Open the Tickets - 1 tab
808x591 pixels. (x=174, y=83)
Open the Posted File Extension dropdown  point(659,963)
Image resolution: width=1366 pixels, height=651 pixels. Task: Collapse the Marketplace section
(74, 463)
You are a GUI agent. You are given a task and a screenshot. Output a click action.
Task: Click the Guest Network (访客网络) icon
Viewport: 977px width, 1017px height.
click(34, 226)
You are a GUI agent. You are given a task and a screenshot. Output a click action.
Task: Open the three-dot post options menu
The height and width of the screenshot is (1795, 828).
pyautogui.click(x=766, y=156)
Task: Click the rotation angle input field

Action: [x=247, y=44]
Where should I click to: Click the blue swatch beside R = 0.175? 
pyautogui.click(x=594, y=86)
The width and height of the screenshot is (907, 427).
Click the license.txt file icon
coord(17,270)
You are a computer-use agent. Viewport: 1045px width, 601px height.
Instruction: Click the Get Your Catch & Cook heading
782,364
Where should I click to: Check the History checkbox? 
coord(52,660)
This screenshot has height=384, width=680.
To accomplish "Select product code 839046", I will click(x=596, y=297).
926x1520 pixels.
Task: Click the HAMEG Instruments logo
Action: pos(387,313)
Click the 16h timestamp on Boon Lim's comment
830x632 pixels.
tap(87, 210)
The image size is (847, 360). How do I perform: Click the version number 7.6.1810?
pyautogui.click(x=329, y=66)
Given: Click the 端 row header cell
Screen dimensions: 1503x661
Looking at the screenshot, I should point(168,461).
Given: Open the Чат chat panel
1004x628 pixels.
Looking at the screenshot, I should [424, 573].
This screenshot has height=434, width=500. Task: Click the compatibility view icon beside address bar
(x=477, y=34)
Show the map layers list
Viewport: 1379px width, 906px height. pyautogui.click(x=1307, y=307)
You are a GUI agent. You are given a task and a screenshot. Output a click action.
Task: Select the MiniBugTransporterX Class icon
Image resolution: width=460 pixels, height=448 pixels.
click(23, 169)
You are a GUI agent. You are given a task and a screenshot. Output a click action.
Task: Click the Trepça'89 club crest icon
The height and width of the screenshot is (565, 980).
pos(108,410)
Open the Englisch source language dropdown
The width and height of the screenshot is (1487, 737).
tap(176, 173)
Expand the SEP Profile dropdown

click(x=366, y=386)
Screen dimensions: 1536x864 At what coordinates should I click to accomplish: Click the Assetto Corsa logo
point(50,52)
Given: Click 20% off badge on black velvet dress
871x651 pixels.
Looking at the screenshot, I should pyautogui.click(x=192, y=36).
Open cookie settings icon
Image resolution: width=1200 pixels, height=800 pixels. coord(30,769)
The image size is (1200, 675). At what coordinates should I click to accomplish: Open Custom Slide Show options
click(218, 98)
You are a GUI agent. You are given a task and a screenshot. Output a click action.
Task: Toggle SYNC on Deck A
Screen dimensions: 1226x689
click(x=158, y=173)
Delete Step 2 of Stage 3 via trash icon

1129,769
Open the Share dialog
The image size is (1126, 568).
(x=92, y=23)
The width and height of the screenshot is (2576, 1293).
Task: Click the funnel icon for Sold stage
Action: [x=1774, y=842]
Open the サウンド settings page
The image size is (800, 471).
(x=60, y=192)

☆ ☆ ☆ ☆ ☆

**TASK ITEM:** Repeat, character for character, the lines from the one that holds "The height and width of the screenshot is (565, 980)." to the final line of the material, inclusive, and no other lines.

**WRITTEN ANSWER:**
The height and width of the screenshot is (565, 980).
pos(108,410)
Open the Englisch source language dropdown
The width and height of the screenshot is (1487, 737).
tap(176, 173)
Expand the SEP Profile dropdown

click(x=366, y=386)
Screen dimensions: 1536x864 At what coordinates should I click to accomplish: Click the Assetto Corsa logo
point(50,52)
Given: Click 20% off badge on black velvet dress
871x651 pixels.
Looking at the screenshot, I should pyautogui.click(x=192, y=36).
Open cookie settings icon
Image resolution: width=1200 pixels, height=800 pixels. coord(30,769)
The image size is (1200, 675). At what coordinates should I click to accomplish: Open Custom Slide Show options
click(218, 98)
You are a GUI agent. You are given a task and a screenshot. Output a click action.
Task: Toggle SYNC on Deck A
Screen dimensions: 1226x689
click(x=158, y=173)
Delete Step 2 of Stage 3 via trash icon

1129,769
Open the Share dialog
The image size is (1126, 568).
(x=92, y=23)
The width and height of the screenshot is (2576, 1293).
Task: Click the funnel icon for Sold stage
Action: [x=1774, y=842]
Open the サウンド settings page
The image size is (800, 471).
(x=60, y=192)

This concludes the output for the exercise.